Following the transfer of the XL413 development program, which is expected to occur promptly, Bristol-Myers Squibb will lead all global activities. The parties will co-develop and co-commercialize XL413 in the US and share those profits 50/50. Exelixis will be entitled to receive double-digit royalties on product sales outside of the US.
XL413 is the second compound selected by Bristol-Myers Squibb in this collaboration. Previously, in January 2008, Bristol-Myers Squibb exercised its option to select XL139, an inhibitor of the hedgehog signaling pathway, for further development and commercialization.

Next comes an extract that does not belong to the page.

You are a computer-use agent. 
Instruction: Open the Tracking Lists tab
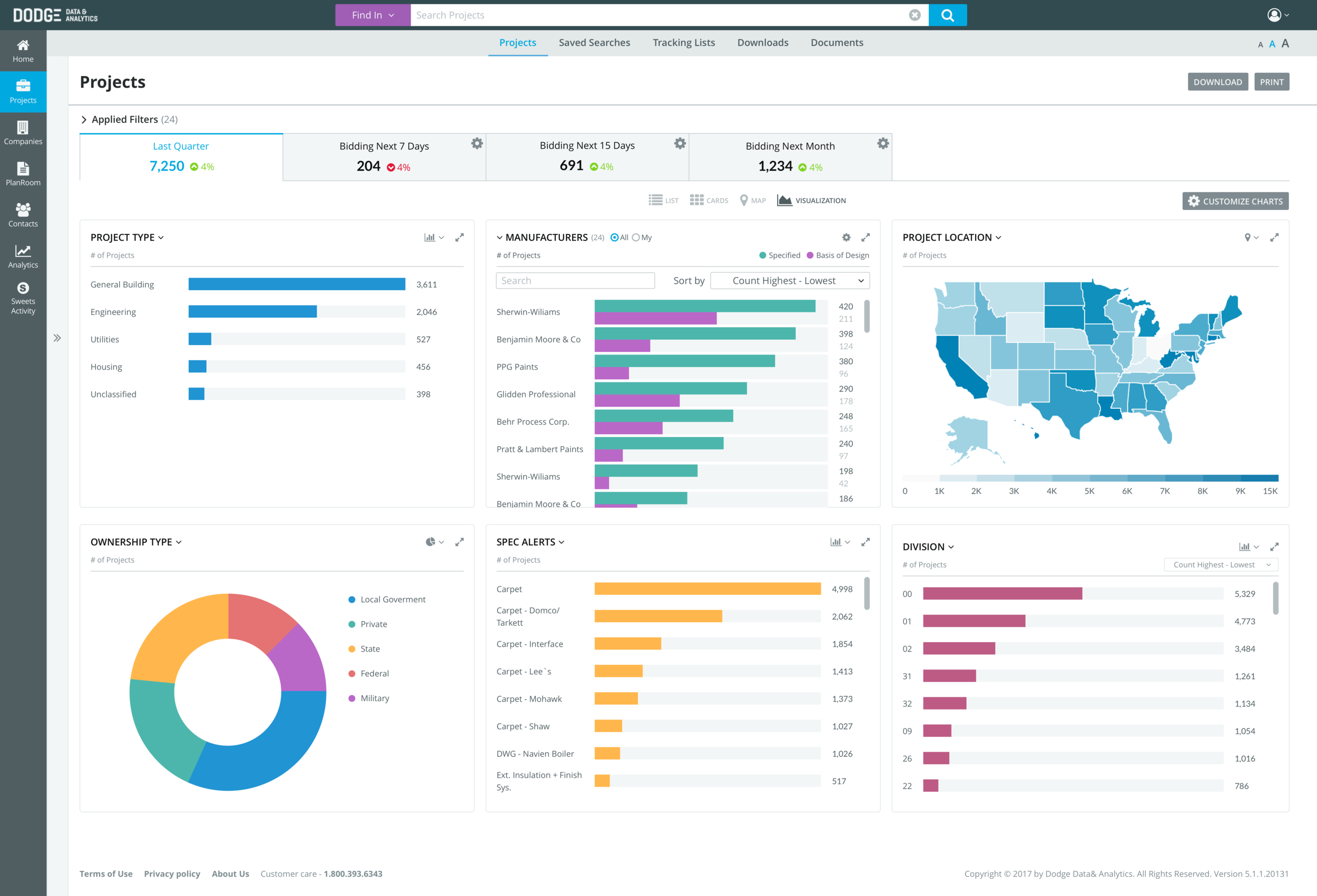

Francis Cuss, senior vice president of discovery and exploratory clinical research at Bristol-Myers Squibb, said: Providing innovative medicines to patients with cancer is central to our company’s mission. Cdc7 inhibition represents a novel approach to cancer treatment and we are pleased to add XL413 to our growing pipeline of cancer compounds, and to further expand our productive collaborations with Exelixis.